I’m tellin’ ya, that ball really moved. There’s
no way in hell that that round rubber orb was meant to be tossed
through some silly metal hoop with a net. Not the way that baby took
off on impact!
We
played that game with a vengeance. Not a putting green would be left
standing
by the end of the day.
But wait now, our gladiators surely
don’t just play Hockeyball all day, and then triumphantly walk off
into the sunset, now do they?
What'ta you think?
Well,
just as with all other great innovations, setbacks are bound to
occur. And yes, unfortunately for us we did have a minor one. Well
okay it was pretty major in fact.
You see, the life-span of
HockeyBall was cut short the moment I took that last fatal swing
of
my Louisville slugger.
I
was at the opposite end of the yard away from the house. Mutha “F”.

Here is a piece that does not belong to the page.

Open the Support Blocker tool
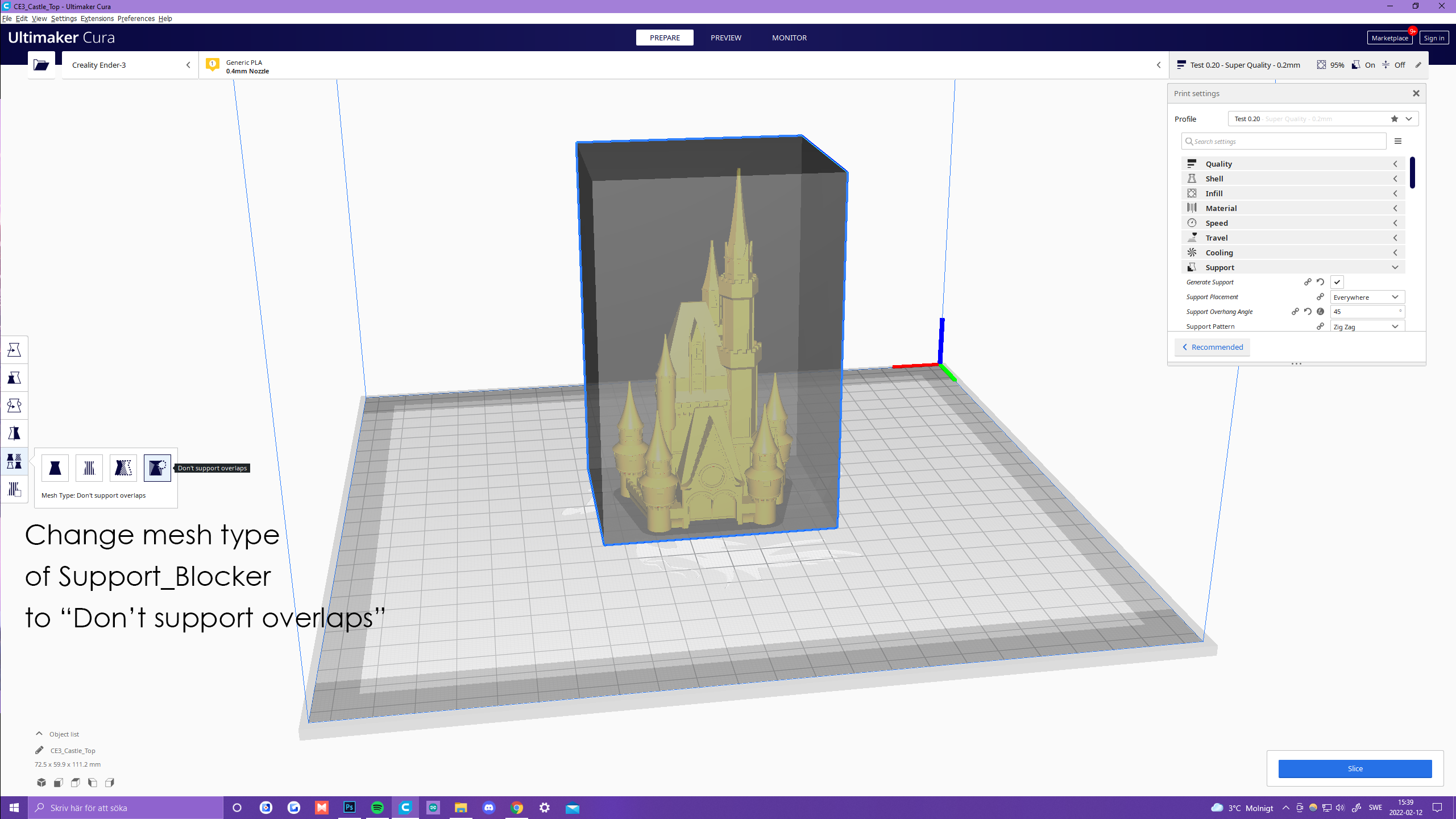This screenshot has width=1456, height=819. (14, 489)
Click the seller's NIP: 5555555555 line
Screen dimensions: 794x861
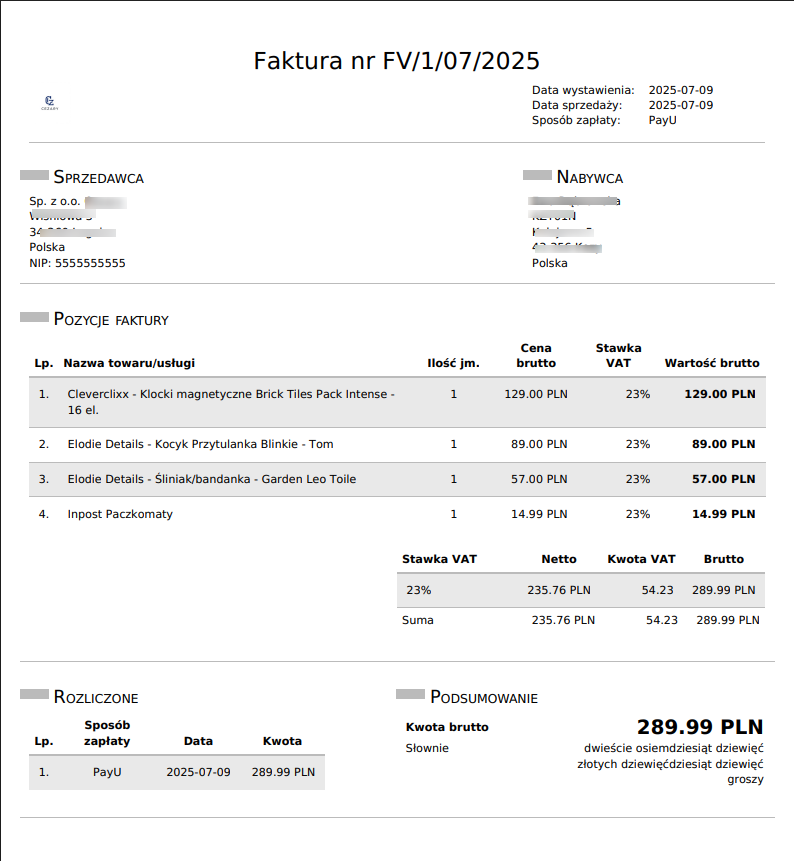(78, 263)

I made solid contact, watched that basketball glide through the air
over my brothers’ heads, over the goal, and then crash right into
the kitchen window.
|
There it is... the downfall of Hockeyball!!
I forgot to mention that there was about an 8 foot patio before the dirt/grass/sand/weeds/rocks began.
We lived in a duplex with our awesome neighbors Frank 'n Jean next door!
I wanna say the ball crashed into our window on the left closer to the door,
but I can't be sure.
Either way, it was the shot heard 'round the world... LoL
Michael left, Joey, mom in blue chair, baby Shannon, me behind Shan, Kevin, Aunt Mo in green chair. Early 1970's |
Man, what a shot it was. Beautiful! Crash...
smash!
We froze. And of course, we were busted! I mean, where the fuck could
we run, home?
There
we stood, sluggers in hand, three pairs of bugged out eyes, mouths
wide open, and then we heard it. We heard the wrath a'comin'.
“What
the hell is goin’ on out there? How many times have I told
you............”
Actually our parents were very cool about the situation. I mean it’s
not like this was the first nightmare we’ve ever presented them
with.
At
this point, we just hung our heads low, knowing damn well that our
new creation would never again see the light of day!
Yes my friends,
the days of swinging baseball bats at one another just came to a
crashing end.
HockeyBall would live no more.
Man,
the shit my parents put up with. For certain there are two pairs of
wings awaiting them in the heavens when that time arrives. Believe
me, they earned every fuckin’ feather! They’re awesome!
|
Pool to the left, me and my snowman. Tree is now a tall stump at this point. |
|
Boat to the left, Michael and one of his buddies.
The rabbit cage is now by the tree.
(I was just told by Michael that that was the pigeon coop
and not the rabbit cage)
Don't know if Bugs froze to death at this point :(
That's Van Name Ave towards the back. The yard looks so small in these
photo's, but when we were kids utilizing it for everything under the sun...
it was fucking huge. Eventually we laid a path of rocks from the gate
leading to the shed.
I would use a baseball bat and stand there for hours and hit those rocks
into the woods that were over to the right.
Fuckin' awesome! |
I
bet you guys have come up with some wacky scenarios yourselves over
the years. I know you girls did crazy things with your Barbies
didn’t
you?
C’mon, we’re all friends here,
you can come clean!
And I’m
sure you men created all sorts of off-the-wall sport-like activities
as kids.
I
wonder what you had those Barbie ‘n Ken’s doing? Mmmmmmm...????